INFORMATION PROVIDED
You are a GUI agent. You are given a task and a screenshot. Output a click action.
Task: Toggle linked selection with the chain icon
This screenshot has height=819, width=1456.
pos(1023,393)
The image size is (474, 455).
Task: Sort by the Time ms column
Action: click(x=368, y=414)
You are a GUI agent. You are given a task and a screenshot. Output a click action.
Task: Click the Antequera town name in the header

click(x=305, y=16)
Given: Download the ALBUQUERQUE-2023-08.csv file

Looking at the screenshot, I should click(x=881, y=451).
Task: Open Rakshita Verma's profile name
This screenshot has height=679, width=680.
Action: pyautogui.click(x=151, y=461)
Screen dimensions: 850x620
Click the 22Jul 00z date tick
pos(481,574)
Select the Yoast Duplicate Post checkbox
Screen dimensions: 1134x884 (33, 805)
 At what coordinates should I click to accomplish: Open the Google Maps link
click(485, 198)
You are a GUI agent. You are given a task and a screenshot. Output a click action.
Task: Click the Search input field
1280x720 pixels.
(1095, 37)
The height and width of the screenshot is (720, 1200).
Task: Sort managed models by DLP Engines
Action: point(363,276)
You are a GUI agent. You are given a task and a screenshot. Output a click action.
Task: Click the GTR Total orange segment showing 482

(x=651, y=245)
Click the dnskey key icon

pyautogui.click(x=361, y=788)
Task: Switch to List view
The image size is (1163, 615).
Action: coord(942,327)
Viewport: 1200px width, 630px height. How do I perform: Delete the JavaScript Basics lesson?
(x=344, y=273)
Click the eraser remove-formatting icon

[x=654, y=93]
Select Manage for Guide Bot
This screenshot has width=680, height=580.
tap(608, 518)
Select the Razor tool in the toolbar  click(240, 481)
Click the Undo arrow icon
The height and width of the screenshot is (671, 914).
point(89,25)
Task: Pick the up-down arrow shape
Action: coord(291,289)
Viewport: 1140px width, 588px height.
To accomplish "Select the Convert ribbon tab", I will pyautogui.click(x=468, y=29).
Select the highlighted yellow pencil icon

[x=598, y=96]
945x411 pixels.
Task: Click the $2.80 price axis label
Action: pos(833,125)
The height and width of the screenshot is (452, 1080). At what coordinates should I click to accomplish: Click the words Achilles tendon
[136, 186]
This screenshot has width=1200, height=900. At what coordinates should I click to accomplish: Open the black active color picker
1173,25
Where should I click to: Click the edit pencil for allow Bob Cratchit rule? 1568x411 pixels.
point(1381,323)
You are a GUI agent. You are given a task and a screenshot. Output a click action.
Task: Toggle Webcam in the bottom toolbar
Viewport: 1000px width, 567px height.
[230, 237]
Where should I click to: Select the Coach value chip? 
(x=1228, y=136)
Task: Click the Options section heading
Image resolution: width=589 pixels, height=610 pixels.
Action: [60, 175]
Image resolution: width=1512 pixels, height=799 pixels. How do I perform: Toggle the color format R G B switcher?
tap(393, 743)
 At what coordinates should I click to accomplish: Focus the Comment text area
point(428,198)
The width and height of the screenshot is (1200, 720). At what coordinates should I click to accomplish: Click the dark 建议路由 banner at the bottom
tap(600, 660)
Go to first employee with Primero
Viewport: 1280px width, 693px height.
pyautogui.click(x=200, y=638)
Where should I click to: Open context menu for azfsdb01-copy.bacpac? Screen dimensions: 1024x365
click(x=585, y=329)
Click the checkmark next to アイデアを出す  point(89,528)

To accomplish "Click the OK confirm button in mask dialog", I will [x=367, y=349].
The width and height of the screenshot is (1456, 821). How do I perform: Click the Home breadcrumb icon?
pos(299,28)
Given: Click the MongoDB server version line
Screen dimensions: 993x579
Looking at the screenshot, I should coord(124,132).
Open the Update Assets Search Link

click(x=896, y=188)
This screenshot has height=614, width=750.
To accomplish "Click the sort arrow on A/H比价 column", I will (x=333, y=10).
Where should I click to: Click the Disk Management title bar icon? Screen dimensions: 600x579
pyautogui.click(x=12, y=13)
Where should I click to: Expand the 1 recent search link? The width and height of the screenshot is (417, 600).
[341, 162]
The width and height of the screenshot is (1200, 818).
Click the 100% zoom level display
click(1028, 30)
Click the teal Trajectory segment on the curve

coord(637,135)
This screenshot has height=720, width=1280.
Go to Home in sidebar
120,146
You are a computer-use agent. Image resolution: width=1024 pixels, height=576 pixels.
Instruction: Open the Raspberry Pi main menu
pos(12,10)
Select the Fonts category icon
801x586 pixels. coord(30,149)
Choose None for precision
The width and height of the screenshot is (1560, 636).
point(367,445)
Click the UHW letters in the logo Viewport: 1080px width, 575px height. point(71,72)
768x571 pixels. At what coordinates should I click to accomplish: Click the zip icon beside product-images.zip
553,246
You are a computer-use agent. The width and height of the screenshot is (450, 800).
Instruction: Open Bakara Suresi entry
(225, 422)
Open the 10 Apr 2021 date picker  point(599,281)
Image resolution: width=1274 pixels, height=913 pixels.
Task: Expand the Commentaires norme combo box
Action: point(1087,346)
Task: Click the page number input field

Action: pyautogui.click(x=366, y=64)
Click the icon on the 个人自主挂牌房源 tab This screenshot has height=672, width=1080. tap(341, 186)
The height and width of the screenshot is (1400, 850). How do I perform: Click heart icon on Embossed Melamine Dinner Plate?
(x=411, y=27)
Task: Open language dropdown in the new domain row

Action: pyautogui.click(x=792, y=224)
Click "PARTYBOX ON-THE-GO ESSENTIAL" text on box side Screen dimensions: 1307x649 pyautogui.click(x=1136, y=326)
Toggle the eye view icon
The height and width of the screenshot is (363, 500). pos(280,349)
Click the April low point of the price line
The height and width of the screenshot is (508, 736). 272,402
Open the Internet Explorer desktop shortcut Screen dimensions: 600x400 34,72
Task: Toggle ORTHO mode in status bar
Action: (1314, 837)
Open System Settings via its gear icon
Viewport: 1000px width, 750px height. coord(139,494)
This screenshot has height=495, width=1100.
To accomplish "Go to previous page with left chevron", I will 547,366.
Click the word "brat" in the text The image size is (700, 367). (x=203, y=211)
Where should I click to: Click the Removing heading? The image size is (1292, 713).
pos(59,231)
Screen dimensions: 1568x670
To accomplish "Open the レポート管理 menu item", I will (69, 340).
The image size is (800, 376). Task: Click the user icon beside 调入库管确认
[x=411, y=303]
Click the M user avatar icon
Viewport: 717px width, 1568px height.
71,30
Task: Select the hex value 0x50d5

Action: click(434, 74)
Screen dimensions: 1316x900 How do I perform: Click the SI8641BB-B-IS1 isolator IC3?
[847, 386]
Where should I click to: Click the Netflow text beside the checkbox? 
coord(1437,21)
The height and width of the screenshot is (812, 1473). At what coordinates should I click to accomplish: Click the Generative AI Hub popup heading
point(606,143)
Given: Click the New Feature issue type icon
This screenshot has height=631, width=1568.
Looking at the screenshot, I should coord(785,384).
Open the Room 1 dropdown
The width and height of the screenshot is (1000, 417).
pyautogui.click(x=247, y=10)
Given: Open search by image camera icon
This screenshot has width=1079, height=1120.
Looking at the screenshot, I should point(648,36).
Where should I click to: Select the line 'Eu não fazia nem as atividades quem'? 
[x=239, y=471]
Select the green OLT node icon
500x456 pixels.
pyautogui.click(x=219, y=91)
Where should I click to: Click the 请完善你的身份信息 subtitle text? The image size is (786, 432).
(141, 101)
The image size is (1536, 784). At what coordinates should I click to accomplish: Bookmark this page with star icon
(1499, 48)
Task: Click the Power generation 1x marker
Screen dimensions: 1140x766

TASK GOAL
The records above must be repeated exactly, every one of them.

OUTPUT OF THE EXERCISE
You are a GUI agent. You are given a task and a screenshot. Output a click action.
Task: Toggle linked selection with the chain icon
This screenshot has height=819, width=1456.
pos(1023,393)
The image size is (474, 455).
Task: Sort by the Time ms column
Action: click(x=368, y=414)
You are a GUI agent. You are given a task and a screenshot. Output a click action.
Task: Click the Antequera town name in the header

click(x=305, y=16)
Given: Download the ALBUQUERQUE-2023-08.csv file

Looking at the screenshot, I should click(x=881, y=451).
Task: Open Rakshita Verma's profile name
This screenshot has height=679, width=680.
Action: pyautogui.click(x=151, y=461)
Screen dimensions: 850x620
Click the 22Jul 00z date tick
pos(481,574)
Select the Yoast Duplicate Post checkbox
Screen dimensions: 1134x884 (33, 805)
 At what coordinates should I click to accomplish: Open the Google Maps link
click(485, 198)
You are a GUI agent. You are given a task and a screenshot. Output a click action.
Task: Click the Search input field
1280x720 pixels.
(1095, 37)
The height and width of the screenshot is (720, 1200).
Task: Sort managed models by DLP Engines
Action: point(363,276)
You are a GUI agent. You are given a task and a screenshot. Output a click action.
Task: Click the GTR Total orange segment showing 482

(x=651, y=245)
Click the dnskey key icon

pyautogui.click(x=361, y=788)
Task: Switch to List view
The image size is (1163, 615).
Action: coord(942,327)
Viewport: 1200px width, 630px height. How do I perform: Delete the JavaScript Basics lesson?
(x=344, y=273)
Click the eraser remove-formatting icon

[x=654, y=93]
Select Manage for Guide Bot
This screenshot has width=680, height=580.
tap(608, 518)
Select the Razor tool in the toolbar  click(240, 481)
Click the Undo arrow icon
The height and width of the screenshot is (671, 914).
point(89,25)
Task: Pick the up-down arrow shape
Action: coord(291,289)
Viewport: 1140px width, 588px height.
To accomplish "Select the Convert ribbon tab", I will pyautogui.click(x=468, y=29).
Select the highlighted yellow pencil icon

[x=598, y=96]
945x411 pixels.
Task: Click the $2.80 price axis label
Action: pos(833,125)
The height and width of the screenshot is (452, 1080). At what coordinates should I click to accomplish: Click the words Achilles tendon
[136, 186]
This screenshot has width=1200, height=900. At what coordinates should I click to accomplish: Open the black active color picker
1173,25
Where should I click to: Click the edit pencil for allow Bob Cratchit rule? 1568x411 pixels.
point(1381,323)
You are a GUI agent. You are given a task and a screenshot. Output a click action.
Task: Toggle Webcam in the bottom toolbar
Viewport: 1000px width, 567px height.
[230, 237]
Where should I click to: Select the Coach value chip? 
(x=1228, y=136)
Task: Click the Options section heading
Image resolution: width=589 pixels, height=610 pixels.
Action: [60, 175]
Image resolution: width=1512 pixels, height=799 pixels. How do I perform: Toggle the color format R G B switcher?
tap(393, 743)
 At what coordinates should I click to accomplish: Focus the Comment text area
point(428,198)
The width and height of the screenshot is (1200, 720). At what coordinates should I click to accomplish: Click the dark 建议路由 banner at the bottom
tap(600, 660)
Go to first employee with Primero
Viewport: 1280px width, 693px height.
pyautogui.click(x=200, y=638)
Where should I click to: Open context menu for azfsdb01-copy.bacpac? Screen dimensions: 1024x365
click(x=585, y=329)
Click the checkmark next to アイデアを出す  point(89,528)

To accomplish "Click the OK confirm button in mask dialog", I will [x=367, y=349].
The width and height of the screenshot is (1456, 821). How do I perform: Click the Home breadcrumb icon?
pos(299,28)
Given: Click the MongoDB server version line
Screen dimensions: 993x579
Looking at the screenshot, I should coord(124,132).
Open the Update Assets Search Link

click(x=896, y=188)
This screenshot has height=614, width=750.
To accomplish "Click the sort arrow on A/H比价 column", I will (x=333, y=10).
Where should I click to: Click the Disk Management title bar icon? Screen dimensions: 600x579
pyautogui.click(x=12, y=13)
Where should I click to: Expand the 1 recent search link? The width and height of the screenshot is (417, 600).
[341, 162]
The width and height of the screenshot is (1200, 818).
Click the 100% zoom level display
click(1028, 30)
Click the teal Trajectory segment on the curve

coord(637,135)
This screenshot has height=720, width=1280.
Go to Home in sidebar
120,146
You are a computer-use agent. Image resolution: width=1024 pixels, height=576 pixels.
Instruction: Open the Raspberry Pi main menu
pos(12,10)
Select the Fonts category icon
801x586 pixels. coord(30,149)
Choose None for precision
The width and height of the screenshot is (1560, 636).
point(367,445)
Click the UHW letters in the logo Viewport: 1080px width, 575px height. point(71,72)
768x571 pixels. At what coordinates should I click to accomplish: Click the zip icon beside product-images.zip
553,246
You are a computer-use agent. The width and height of the screenshot is (450, 800).
Instruction: Open Bakara Suresi entry
(225, 422)
Open the 10 Apr 2021 date picker  point(599,281)
Image resolution: width=1274 pixels, height=913 pixels.
Task: Expand the Commentaires norme combo box
Action: point(1087,346)
Task: Click the page number input field

Action: pyautogui.click(x=366, y=64)
Click the icon on the 个人自主挂牌房源 tab This screenshot has height=672, width=1080. tap(341, 186)
The height and width of the screenshot is (1400, 850). How do I perform: Click heart icon on Embossed Melamine Dinner Plate?
(x=411, y=27)
Task: Open language dropdown in the new domain row

Action: pyautogui.click(x=792, y=224)
Click "PARTYBOX ON-THE-GO ESSENTIAL" text on box side Screen dimensions: 1307x649 pyautogui.click(x=1136, y=326)
Toggle the eye view icon
The height and width of the screenshot is (363, 500). pos(280,349)
Click the April low point of the price line
The height and width of the screenshot is (508, 736). 272,402
Open the Internet Explorer desktop shortcut Screen dimensions: 600x400 34,72
Task: Toggle ORTHO mode in status bar
Action: (1314, 837)
Open System Settings via its gear icon
Viewport: 1000px width, 750px height. coord(139,494)
This screenshot has height=495, width=1100.
To accomplish "Go to previous page with left chevron", I will 547,366.
Click the word "brat" in the text The image size is (700, 367). (x=203, y=211)
Where should I click to: Click the Removing heading? The image size is (1292, 713).
pos(59,231)
Screen dimensions: 1568x670
To accomplish "Open the レポート管理 menu item", I will (69, 340).
The image size is (800, 376). Task: Click the user icon beside 调入库管确认
[x=411, y=303]
Click the M user avatar icon
Viewport: 717px width, 1568px height.
71,30
Task: Select the hex value 0x50d5

Action: click(434, 74)
Screen dimensions: 1316x900 How do I perform: Click the SI8641BB-B-IS1 isolator IC3?
[847, 386]
Where should I click to: Click the Netflow text beside the checkbox? 
coord(1437,21)
The height and width of the screenshot is (812, 1473). At what coordinates should I click to accomplish: Click the Generative AI Hub popup heading
point(606,143)
Given: Click the New Feature issue type icon
This screenshot has height=631, width=1568.
Looking at the screenshot, I should coord(785,384).
Open the Room 1 dropdown
The width and height of the screenshot is (1000, 417).
pyautogui.click(x=247, y=10)
Given: Open search by image camera icon
This screenshot has width=1079, height=1120.
Looking at the screenshot, I should point(648,36).
Where should I click to: Select the line 'Eu não fazia nem as atividades quem'? 
[x=239, y=471]
Select the green OLT node icon
500x456 pixels.
pyautogui.click(x=219, y=91)
Where should I click to: Click the 请完善你的身份信息 subtitle text? The image size is (786, 432).
(141, 101)
The image size is (1536, 784). At what coordinates should I click to accomplish: Bookmark this page with star icon
(1499, 48)
Task: Click the Power generation 1x marker
Screen dimensions: 1140x766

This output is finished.